In der Kasbah von Marrakesch

In der Kasbah von Marrakesch

Damals brauchten wir Wochen für die Anreise, heute fliegt man in 4 Stunden von Berlin in eine andere Welt. Ein schneller Wechsel, schnell sind wir in der Kasbah in unserem kleinen Hotel. Am ersten Tag erkunden wir erst einmal die Umgebung, leider regnet es ein wenig, das trübt die Freude.
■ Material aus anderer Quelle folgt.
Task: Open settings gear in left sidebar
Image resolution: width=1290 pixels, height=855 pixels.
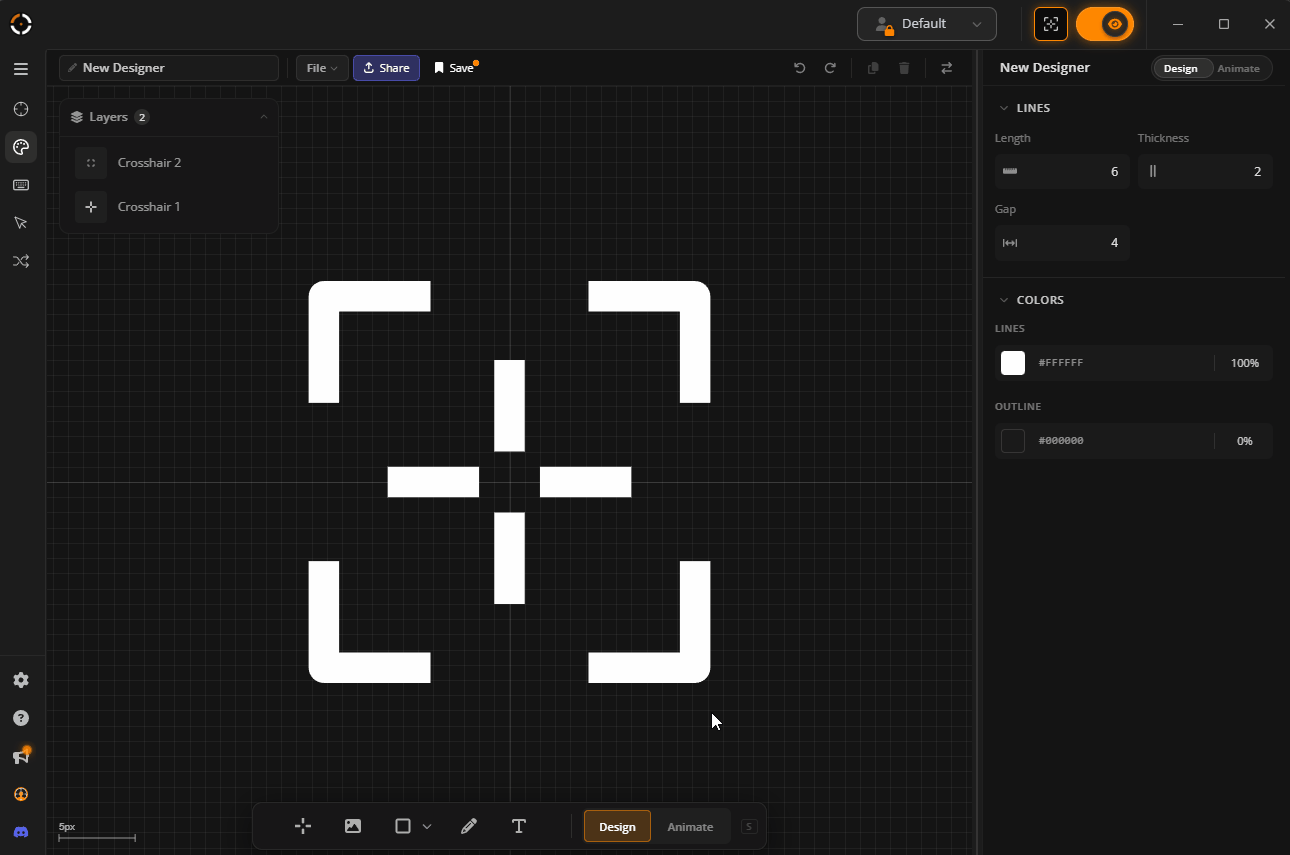Action: point(20,680)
Am zweiten Tag dann schien uns die Sonne und wir machten uns auf den Weg in die Altstadt. Auf dem Weg zum "Musée de Marrakech" kam ich am ersten Faser-Laden vorbei: hier verkauft man die bunten feinen Fäden, mit denen die traditionellen Gewänder bestickt werden. Einer sagt, das sei "Seide aus Agavenfasern", der andere sagt, es sei Kunstfaser aus China, aber egal. Die kleinen Stränge werden hier in Heimarbeit gewickelt und in diesem Laden an die Handwerker weiterverkauft.
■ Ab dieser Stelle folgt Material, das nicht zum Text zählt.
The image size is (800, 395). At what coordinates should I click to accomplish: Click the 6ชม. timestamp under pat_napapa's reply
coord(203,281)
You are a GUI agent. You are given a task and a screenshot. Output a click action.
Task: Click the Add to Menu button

Ich weiß zwar nicht, wofür ich diese hauchfeinen Fädchen gebrauchen kann, aber widerstehen konnte ich auch nicht und so habe ich 6 verschiedene Farben für 18 DIrham, das sind 1,80 €, eingekauft. In diesem Laden machten wir die Bekanntschaft von Sala, einem Tuchhändler, der in Deutschland studiert hat und uns auf sehr sympathische Weise über das Leben heute in Marokko erzählte. Ich erzählte ihm, daß ich eine kleine rote Berbertasche kaufen möchte, wie ich sie mir vor über 40 Jahren schon einmal gekauft habe: außen rotes Leder, innen helles Leder, und die Lasche mit rotem Garn bestickt. Diese Berbertaschen gäbe es heute fast nicht mehr, die Herstellung sei zu aufwendig, meinte er. Da müsse ich lange suchen. Ja, das habe ich.

Kleine rote Berbertasche

Kleine rote Berbertasche

und ich habe sie dann auch gefunden. Spürsinn braucht es dazu.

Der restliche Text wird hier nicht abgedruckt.